▶ [Supplied records]:
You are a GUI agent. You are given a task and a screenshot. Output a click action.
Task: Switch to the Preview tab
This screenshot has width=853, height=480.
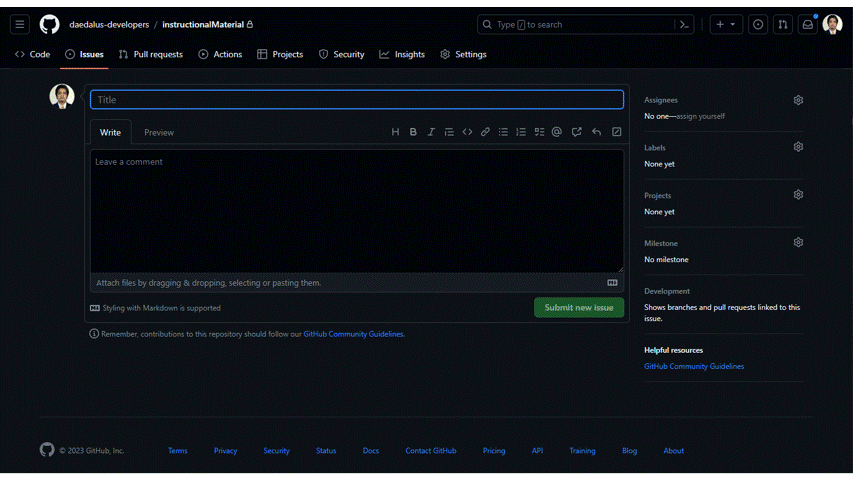coord(159,132)
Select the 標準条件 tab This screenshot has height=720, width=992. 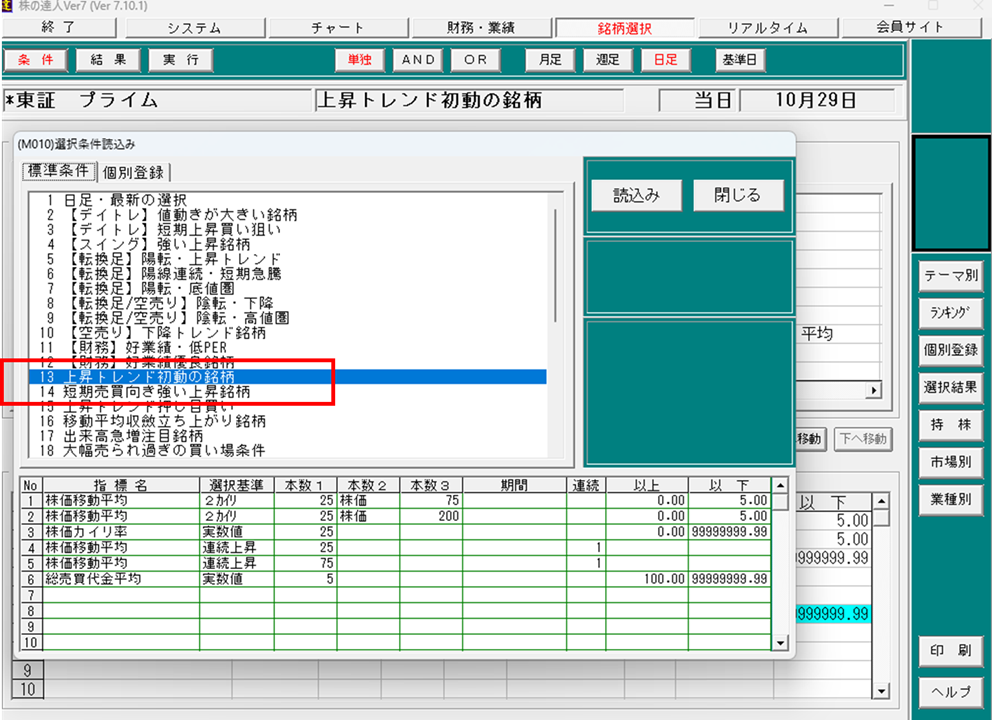pyautogui.click(x=59, y=171)
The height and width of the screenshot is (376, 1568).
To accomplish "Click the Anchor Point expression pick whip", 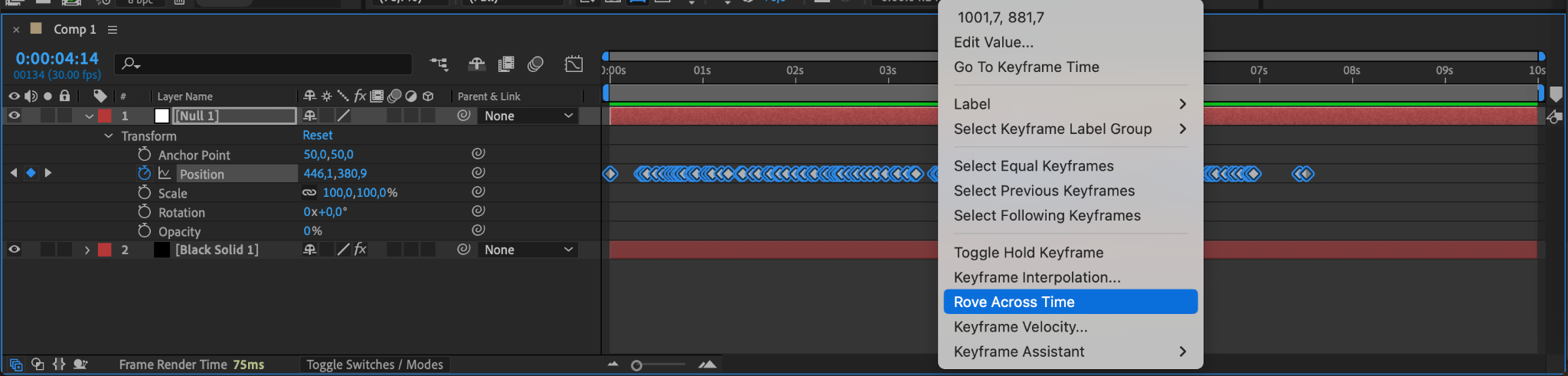I will coord(479,154).
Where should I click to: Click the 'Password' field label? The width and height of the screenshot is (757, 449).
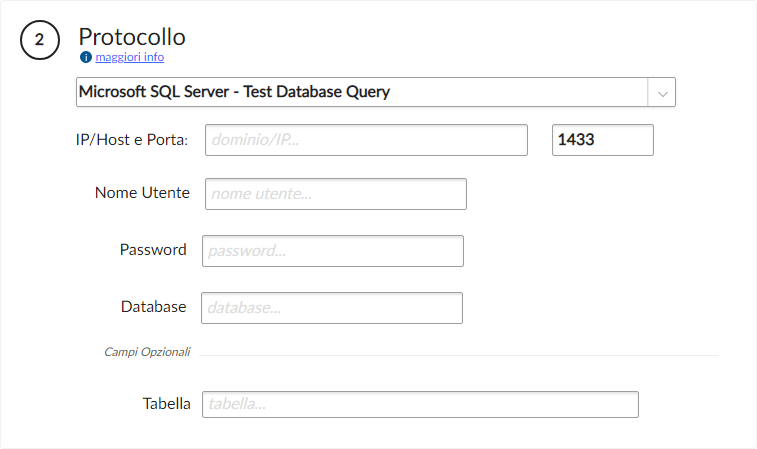tap(153, 250)
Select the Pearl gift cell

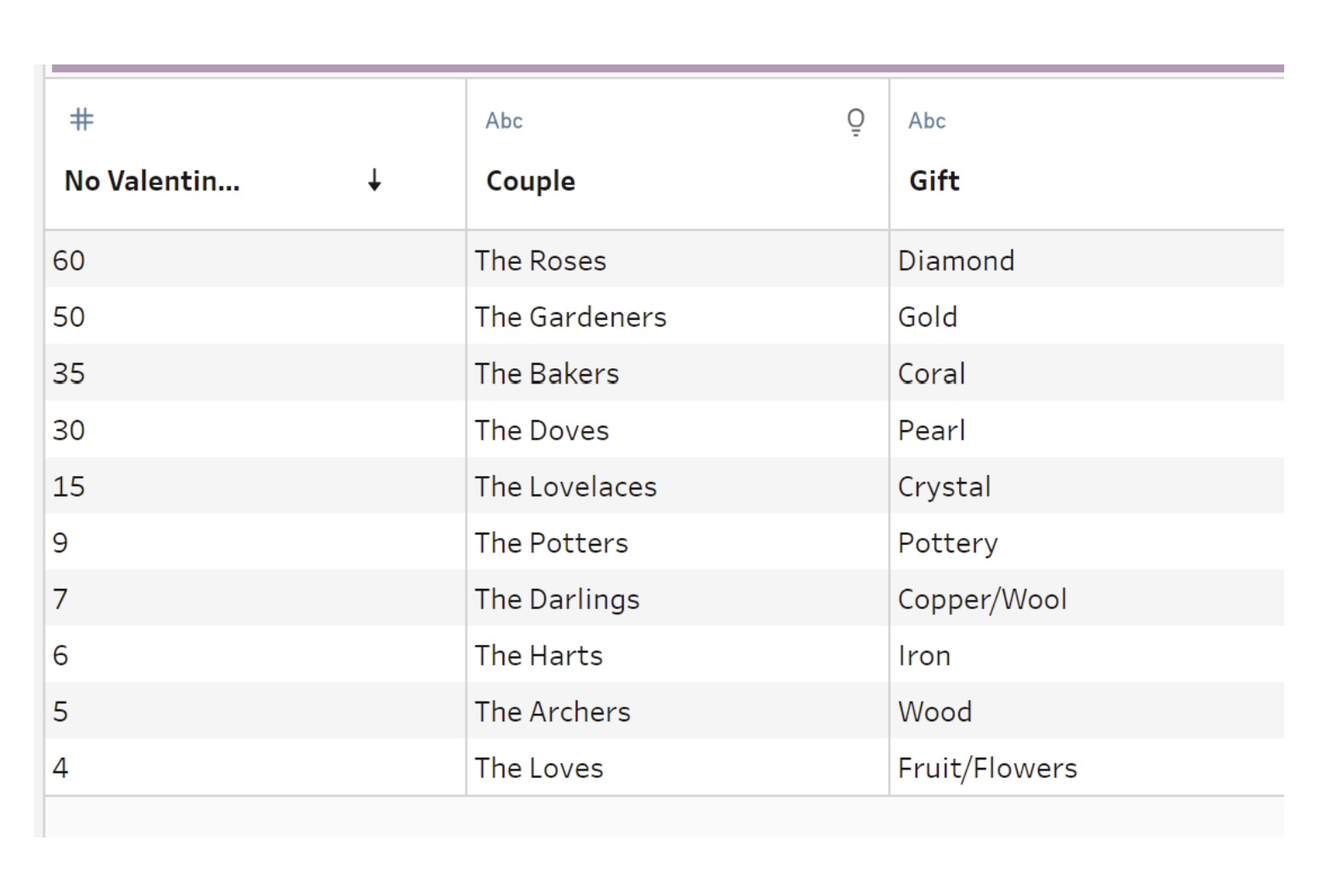(931, 430)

▶ [Task requirements]: From the line containing "Where should I" down to the last line of the data, print every line exactly and nothing else. Pictures stay out of the copy.

▶ [Response area]:
Where should I click to: Click the 'Password' field label? The width and height of the screenshot is (757, 449).
tap(153, 250)
Select the Pearl gift cell

(931, 430)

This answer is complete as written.